Why Kili Technology?
You might not know this, but:
MNIST’s dataset has an error rate of 3.4%, and is still cited by more than 38,000 papers.
The ImageNet dataset, with its crowdsourced labels, has an error rate of 6%. This dataset arguably underpins the most popular image recognition systems developed by Google and Facebook. Systemic errors in these datasets have real-world consequences. Models trained on error-containing data are forced to learn those errors, leading to false predictions or a need for retraining on ever-increasing amounts of data to “wash out” the errors.
Every industry has begun to understand the transformative potential of AI and have started investing in it. But the revolution of ML transformers and the relentless focus on ML model optimization is reaching the point of diminishing returns. What else is there?
1. Data Quality is critical
Reducing or eliminating labeling errors, getting the right annotations the first time, and focusing on the final input to good machine learning models are now paying huge dividends.
However, data quality can be the most difficult part of developing a reliable model.
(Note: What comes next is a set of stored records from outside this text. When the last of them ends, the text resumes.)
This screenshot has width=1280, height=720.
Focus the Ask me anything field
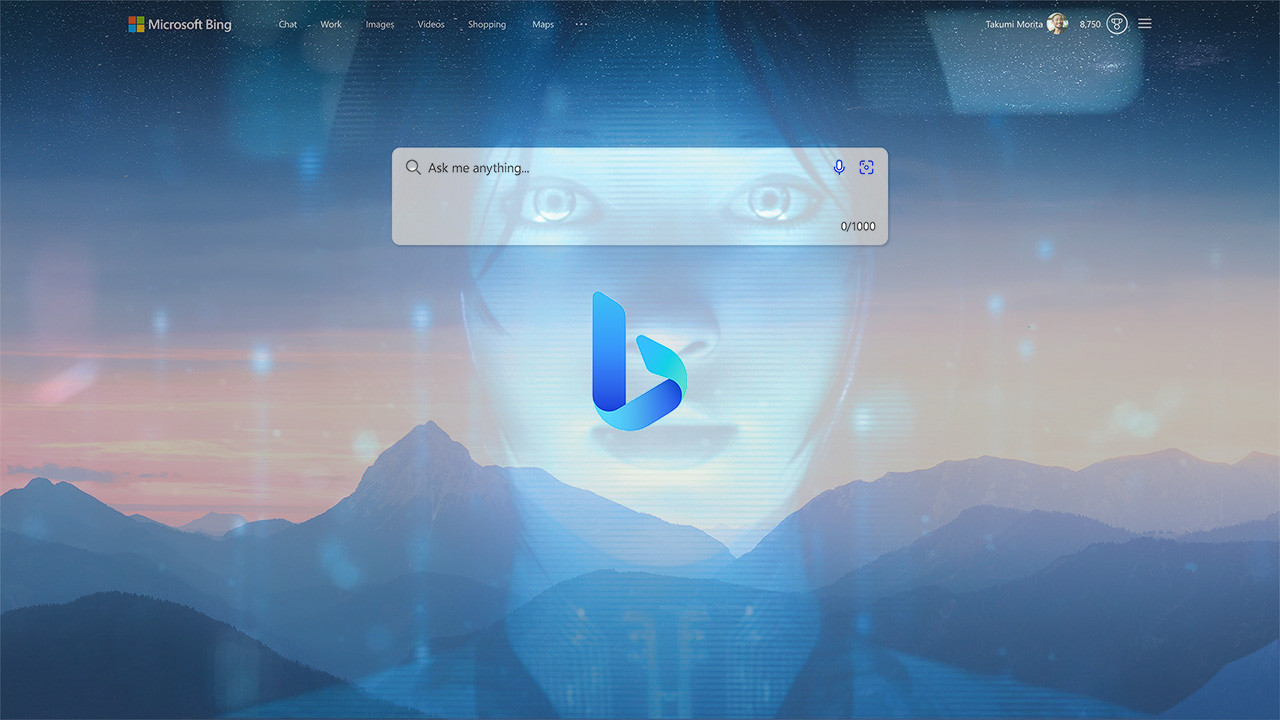point(620,168)
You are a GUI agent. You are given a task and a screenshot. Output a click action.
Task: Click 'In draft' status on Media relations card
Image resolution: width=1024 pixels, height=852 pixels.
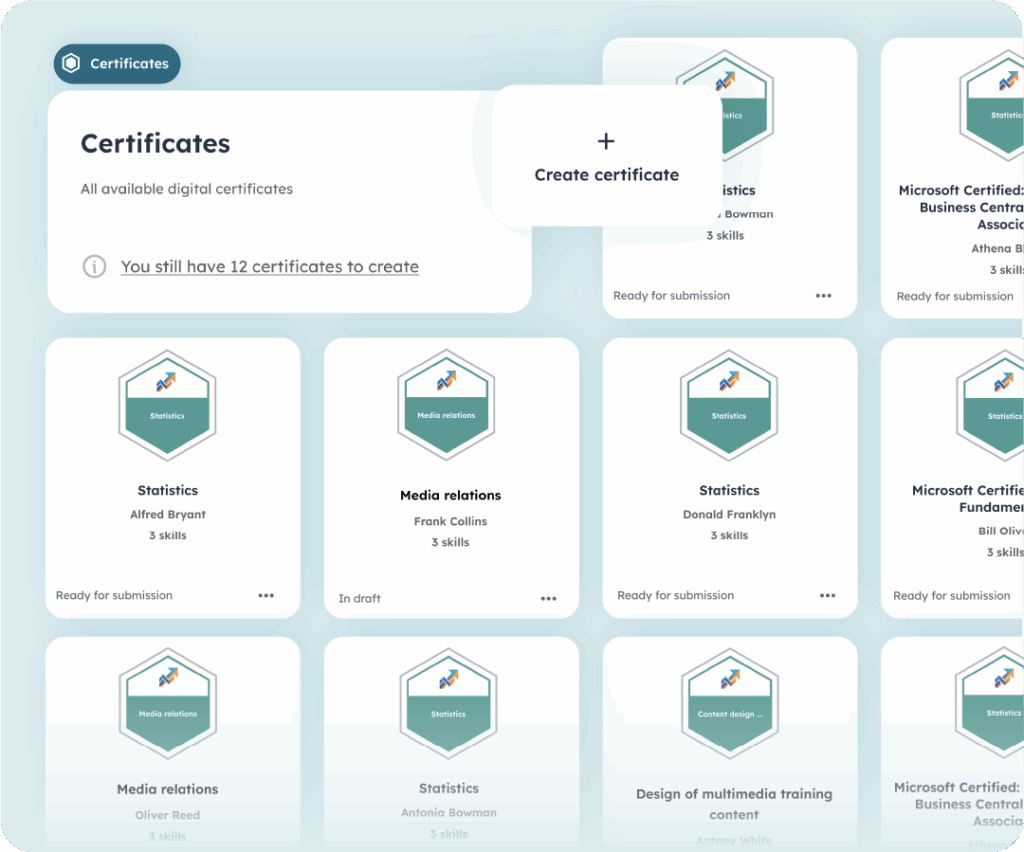tap(359, 599)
This is because there is a need for coordination between human intelligence, modeling expertise, project management, and the technology that binds them all together.
This can oftentimes be a painful endeavor. The real differentiator between businesses that are successful at AI and those that aren’t is data quality: what data is used to train & test the algorithm, how is it gathered and labeled, and how is it governed? Our customers’ experience and our experience is that the move to Data-Centric AI (DCAI) is the most important shift businesses need to make today.
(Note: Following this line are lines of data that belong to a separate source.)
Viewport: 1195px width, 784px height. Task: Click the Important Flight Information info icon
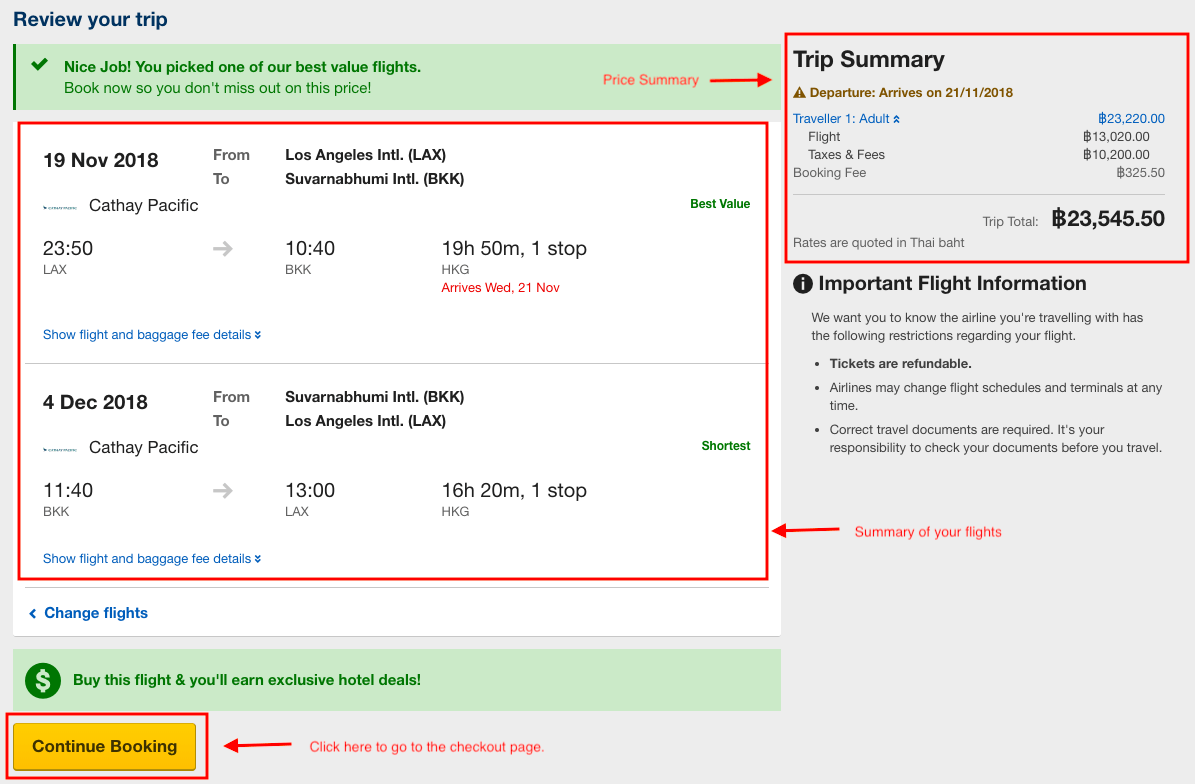[x=802, y=284]
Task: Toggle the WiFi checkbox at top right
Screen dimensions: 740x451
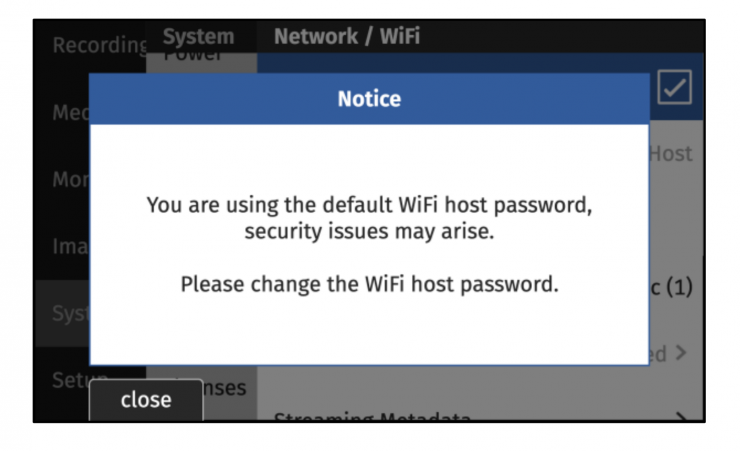Action: click(674, 89)
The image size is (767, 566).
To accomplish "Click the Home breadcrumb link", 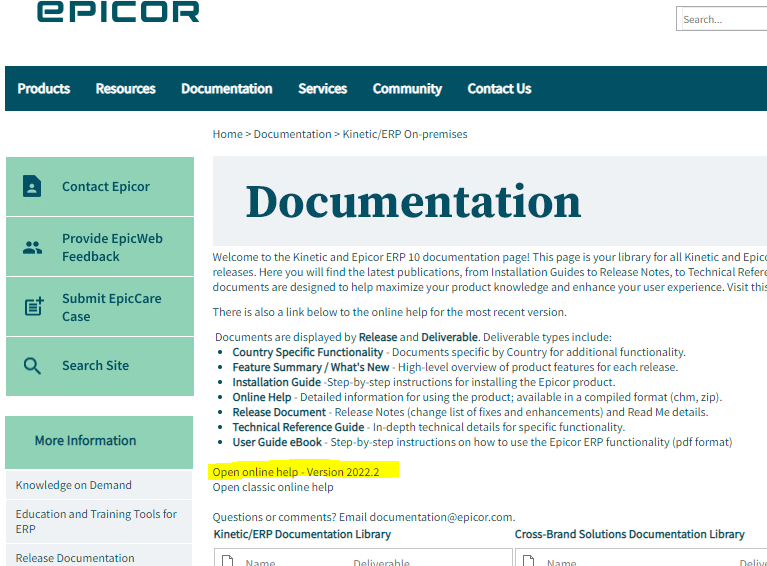I will (x=227, y=134).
2. Data Quality is priceless
Human-labeled data is becoming the fuel and compass for AI-based software systems. But the increasing focus on the scale, speed, and cost of building and improving datasets has impacted the data's quality and thus the models' quality.
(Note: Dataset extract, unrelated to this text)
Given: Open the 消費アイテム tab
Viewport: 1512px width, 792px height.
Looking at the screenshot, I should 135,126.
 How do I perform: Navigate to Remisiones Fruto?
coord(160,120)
We have seen reasons for concern first-hand: fairness and bias issues in labeled datasets, quality issues in benchmark datasets, benchmark limitations, reproducibility issues in machine learning research, lack of documentation and data replication, and unrealistic performance measures.
3. Data Quality is complex
While the quality of datasets remains everyone's primary concern, the way it is measured in practice is poorly understood and sometimes just plain wrong.
Data quality is complex—it is not just software bugs or human errors. It is typically the result of how well the annotation is done, how well a dataset and annotation ontology represents the actual task, and if the quality metrics that are available, are suitable for the job.
Data annotation is complex because there are multiple interpretations of the truth, because some gestures are hard, and because collaboration induces complex communication and synchronization.
The development of tools to make repeatable and systematic adjustments to datasets has lagged.
At Kili Technology, we want to reverse this and find new and systematic ways to promote seamless interactions between humans and data.
4. Models have to be developed iteratively
When developing a model, labeling and model testing should work at the same time to remove the unnecessary trial-and-error time spent on improving the model without having to worry or change inconsistent data.
So, if we want to be cost effective, the model development infrastructure must be tightly integrated with a supervision layer so that labeling, model training, and model diagnostics can work in parallel and directly influence the data used for the AI system.
The future of AI is getting the best out of humans and machines by creating a human-in-the-loop machine learning process, thus dramatically accelerating the set up of reliable AI applications.